Based on these data, they conducted a multi-center, phase 2 clinical trial assessing the safety and activity of ofatumumab monotherapy in patients with relapsed or refractory splenic MZL—even after previously treatment with rituximab. Dr Scarfo presented data from an interim analysis of the trial at ASH 2018.

Patients with relapsed or refractory splenic MZL were eligible for inclusion in the trial if they had progressive disease that needed therapy because of splenomegaly, bulky lymph nodes, and/or cytopenias. It was not uncommon for patients to have received previous treatment with anti-CD20 MoAbs.

As of July 2018, Dr Scarfo and colleagues had enrolled 20 patients in the study at 5 cancer centers in Italy (median age, 73.5 years. There were 10 women and 10 men. Of these patients, 16 had previously been treated with rituximab, usually in combination with chemotherapy; 3 patients had rituximab-refractory disease and 2 had undergone splenectomies.

Patients received ofatumumab every week for 8 weeks; the initial dose on day 1 was 300 mg, but for the remaining 7 weeks patients received 1000 mg. The primary end point of the study was the complete remission (CR) rate.

A total of 18 patients experienced at least 1 adverse event, the most frequent of which were neutropenia, thrombocytopenia, IRRs, skin rash/urticaria, and fatigue. Three patients had serious adverse events, including hypersensitivity reactions, pleural effusion, and chest pain (which occurred during infusion). None of the patients experienced dose delays or reductions, and only 1 patient discontinued treatment after 2 doses of the study drug because of IRRs.

For the interim analysis, Dr Scarfo deemed 17 patients as evaluable. These patients had an overall response rate (ORR) of 94%, with 9 (53%) CRs and 7 (41%) partial responses. Of note, the 3 patients with splenic MZL refractory to rituximab achieved responses (2 CR, 1 partial response).
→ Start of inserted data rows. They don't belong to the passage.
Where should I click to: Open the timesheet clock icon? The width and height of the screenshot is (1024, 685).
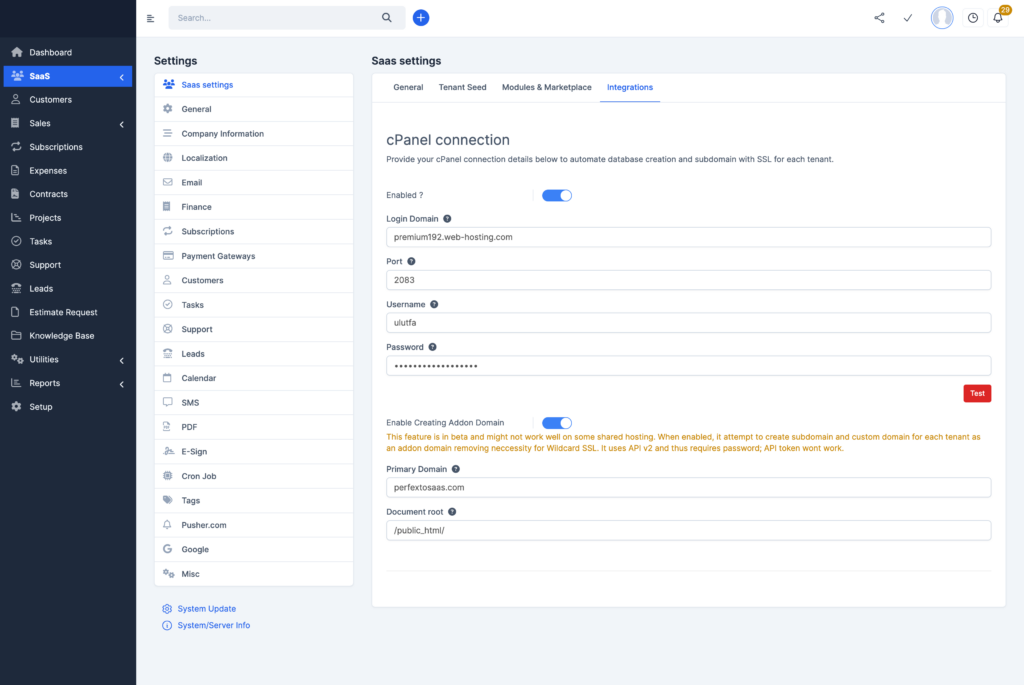click(972, 18)
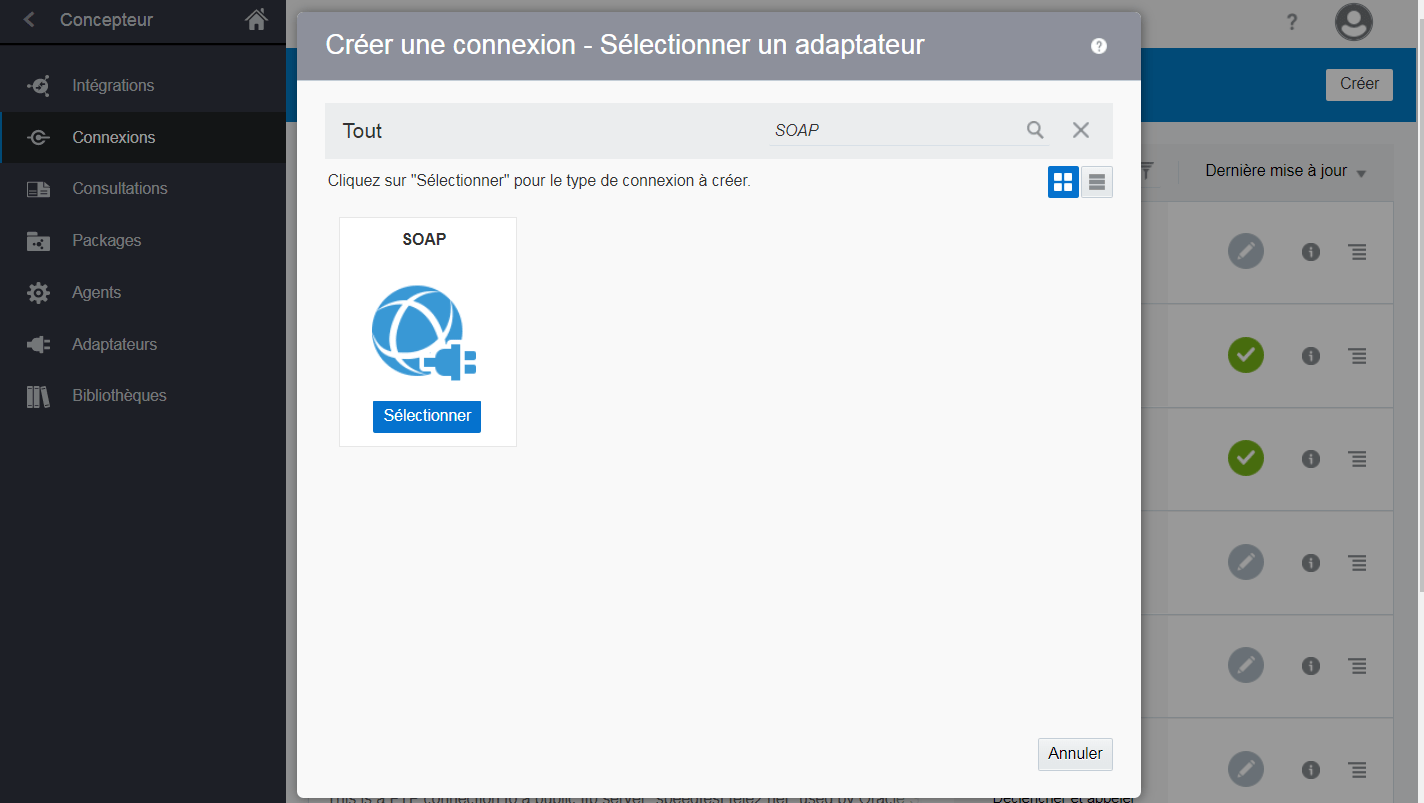Open the Bibliothèques books icon
The image size is (1424, 803).
[38, 396]
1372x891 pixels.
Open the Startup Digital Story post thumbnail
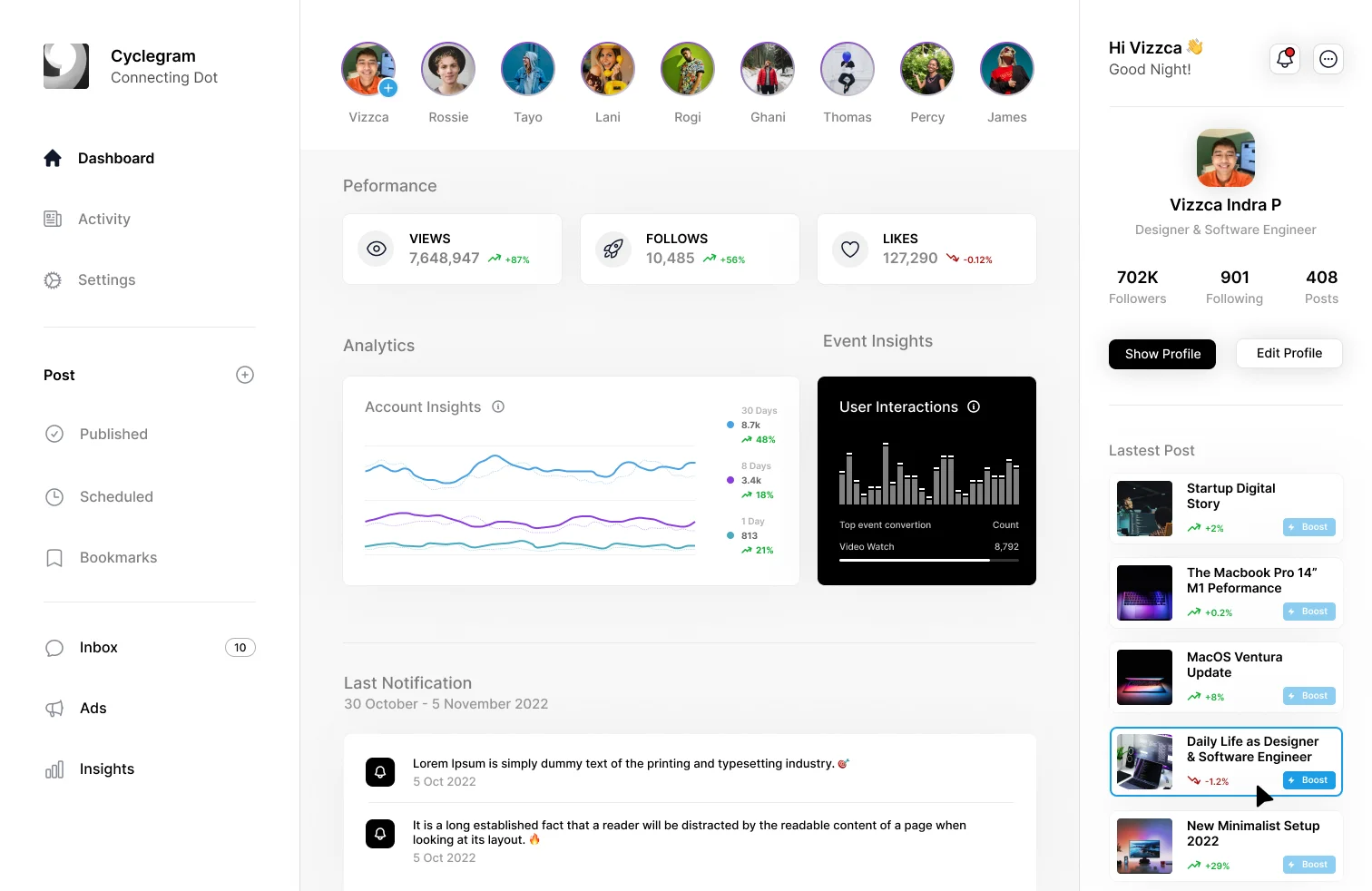tap(1144, 508)
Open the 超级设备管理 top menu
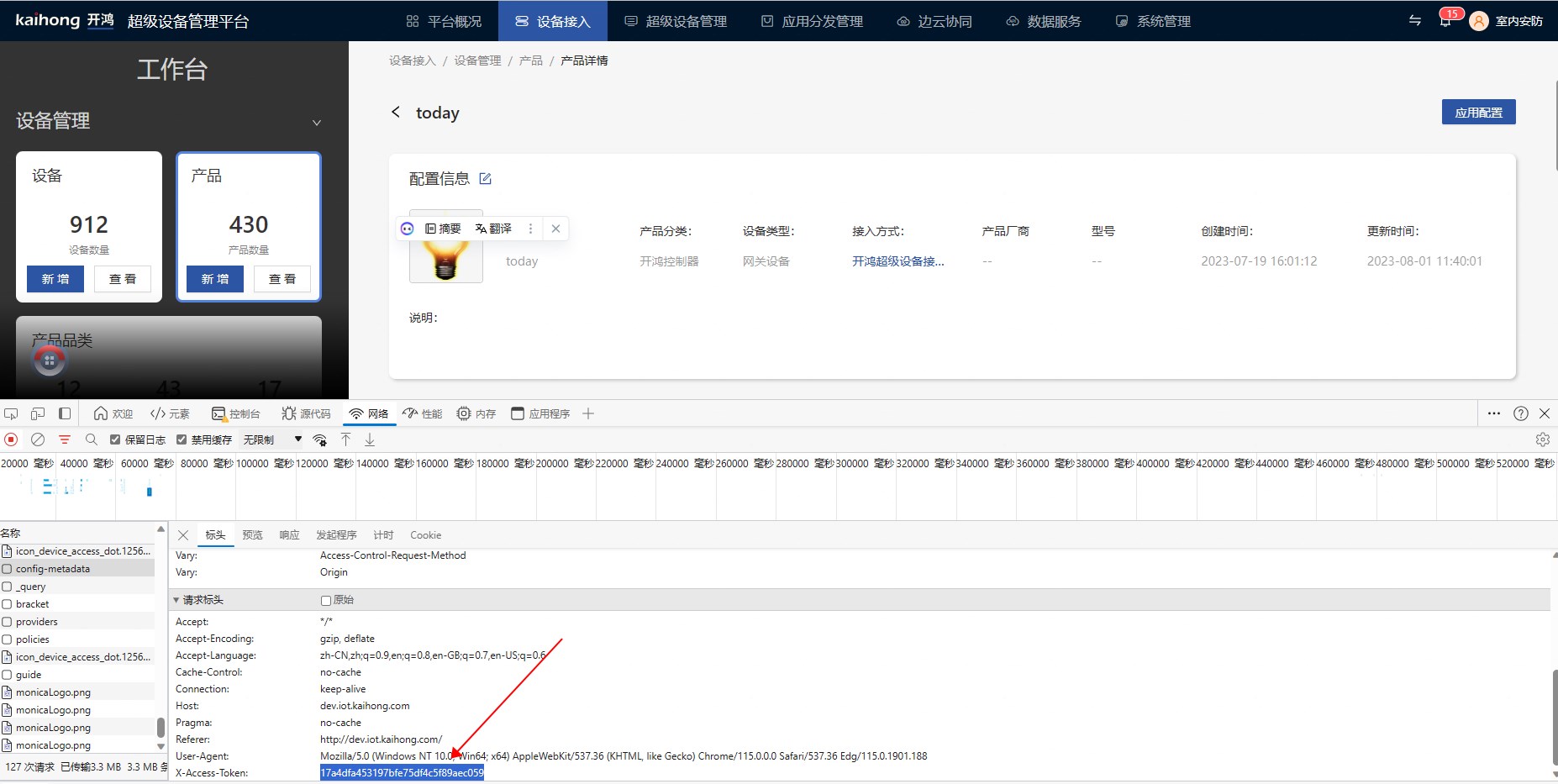 [676, 21]
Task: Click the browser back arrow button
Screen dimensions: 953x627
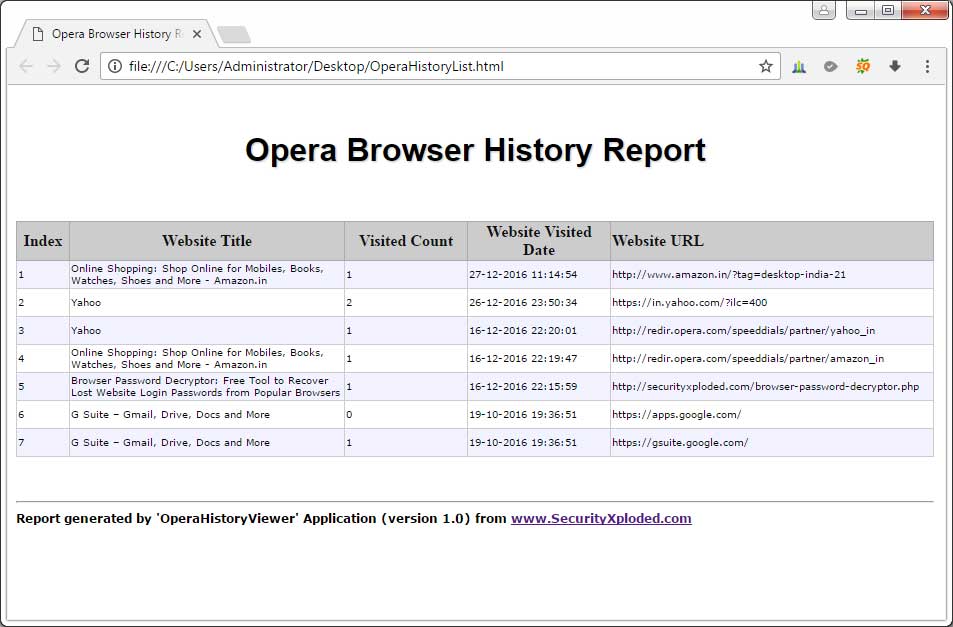Action: coord(26,66)
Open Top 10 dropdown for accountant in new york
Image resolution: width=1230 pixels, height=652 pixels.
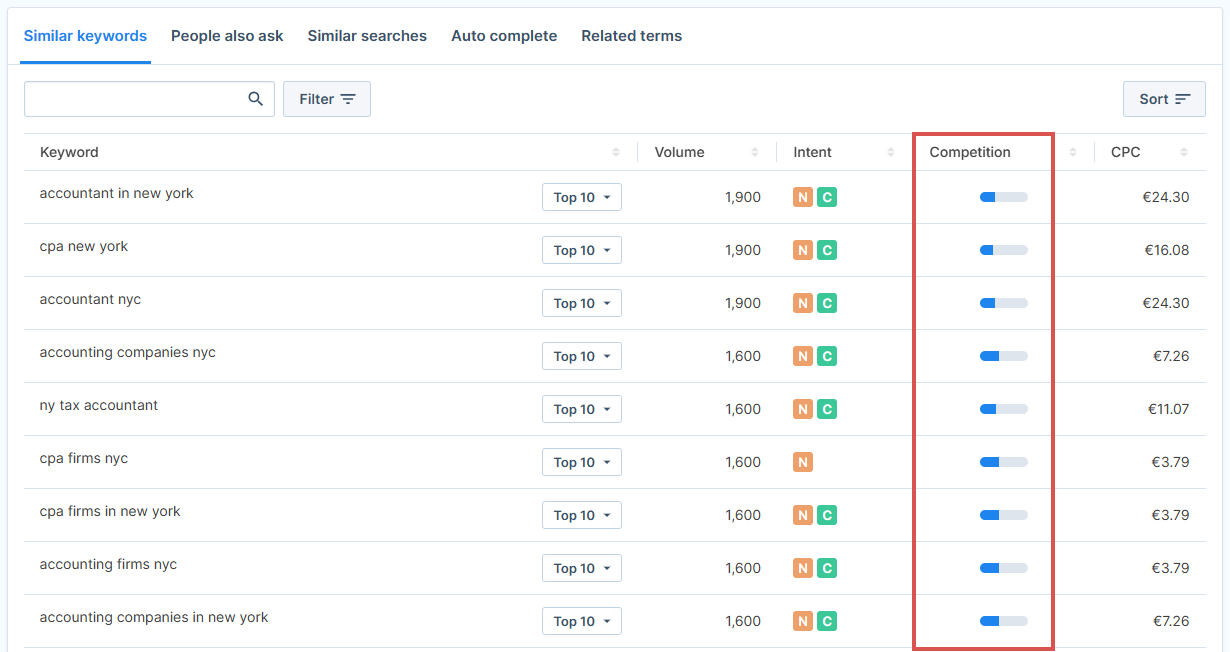[582, 197]
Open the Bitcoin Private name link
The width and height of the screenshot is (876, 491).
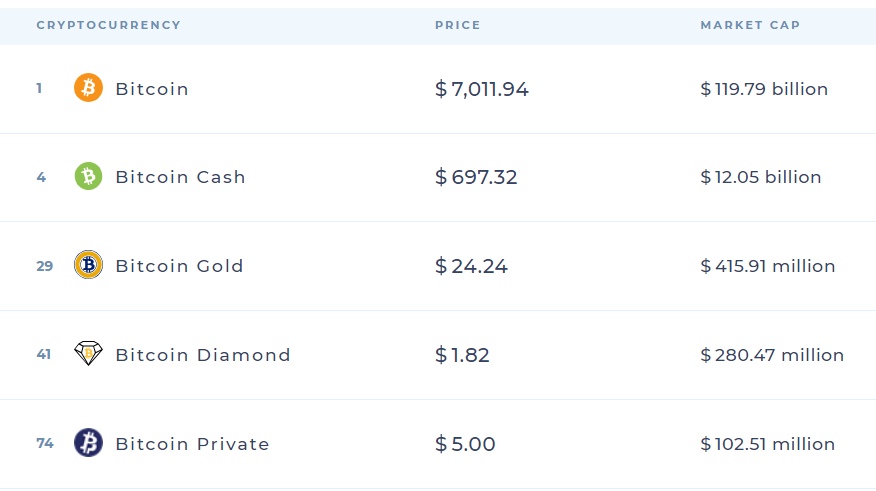click(x=192, y=444)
After a median follow-up of 20 months, 15 patients had disease that was still progression-free. Two patients died from disease progression, including the only nonresponsive case and the patient who withdrew from the study after 2 doses because of IRRs. At 1 year, the progression-free and overall survival rates were 86.7% and 100%, respectively.

“Ofatumumab was active and safe in these elderly chemoimmunotherapy-treated patients,” Dr Scarfo and colleagues said. According to them, the IRRs that did occur were often mild and easily manageable, even among patients very high in age and with relevant comorbidity burden. In addition, patient responses to the drug were notably positive.

“The ORR and the CR rate compare favorably with data reported in the literature with rituximab monotherapy also considering that >75% of patients have been previously exposed to rituximab,” Dr Scarfo and colleagues concluded.

“Ofatumumab deserves to be further investigated to better understand its potential role in this setting,” they added.—Hina Khaliq

Scarfo L, Ferrari S, Frustaci AM, et al. Ofatumumab is active and safe in patients with relapsed/refractory splenic marginal zone lymphoma (SMZL): results from the interim analysis of an Italian multicenter phase 2 study (MORE trial). Presented at: the 60th ASH Annual Meeting and Exposition; December 1-4, 2018; San Diego, CA. Abstract 4162.